BINGO, phunk wins the prize for identifying Mikeys most glaring inaccuracy in his determination as to why the towers should still be standing.
The upper falling mass impinged PRIMARILY on the floor pans of the levels below initial collapse.
Those floors are all designed the same (except for a few mechanical floors) to transfer a floor load to the columns via the truss seats. Each floor is expected to take approx the same load BUT the columns of course are taking the additive load of all structure above.
The caveat of course is that no column can stand upright and stable on its own, it requires lateral support to resist buckling. Build a column long enough and without lateral suport it will buckle under its own weight.
So what happens if a vast greater load than designed for, is applied dynamically to a floor pan? Answer is of course that the trusses and/or the truss seats fail immediatly offering little to no delay to the falling mass which then falls another 3 meters gaining more velocity and thus applying even greater dynamic load on the next floor pan.
However, the lateral support for the core columns is the connection, via the floor trusses, to the perimeter columns.

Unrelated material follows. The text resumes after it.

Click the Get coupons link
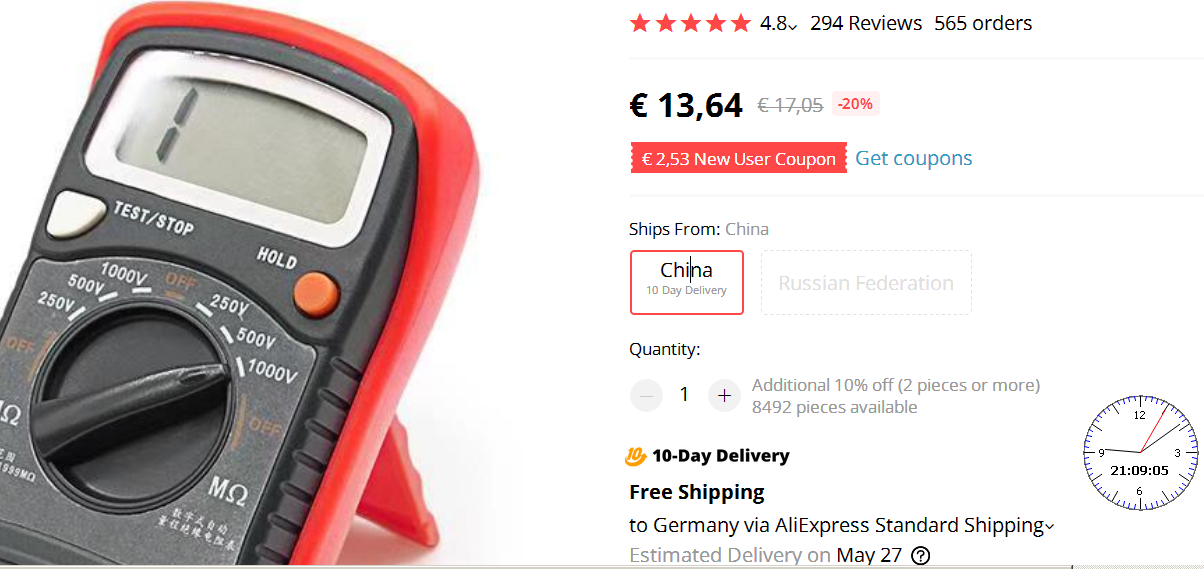Viewport: 1204px width, 569px height. (x=914, y=158)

No lateral support = buckling
Mikeys believes that somehow, by some unknown and unseen and unexplainable mechanism, the dynamic load of the falling mass was applied to the columns and perhaps that the floors do not contribute to the system by which the structure remains upright.
Here's a primer for Mikeys;
Place a 1/4 nut on your head. You can barely percieve its weight (force) on your skull (especially if young and in possession of a full head of hair)
Now have someone take that 1/4 nut to the top of a 6 foot ladder and drop it upon your head.
Note the difference in being able to percieve the force applied to your head by the static load in the first place and the dynamic load in the subsequent case.
Second experiment;
Support and staple a 3ftX3ft piece of cardboard between four 2X4s on the ground(cardboard is about 1 3/4 inches off the floor) Now slowly load it with pennies until the cardboard fails(buckles , tears loose from staples or tears and drops pennies)
Remake the cardboard panel and fill a paper bag with 1/4 the mass of pennies that failed the cardboard and drop it on the cardboard from various heights starting at 1 meter above. How high does one need to get to have 1/4 the original failure mass cause failure in a dynamic situation?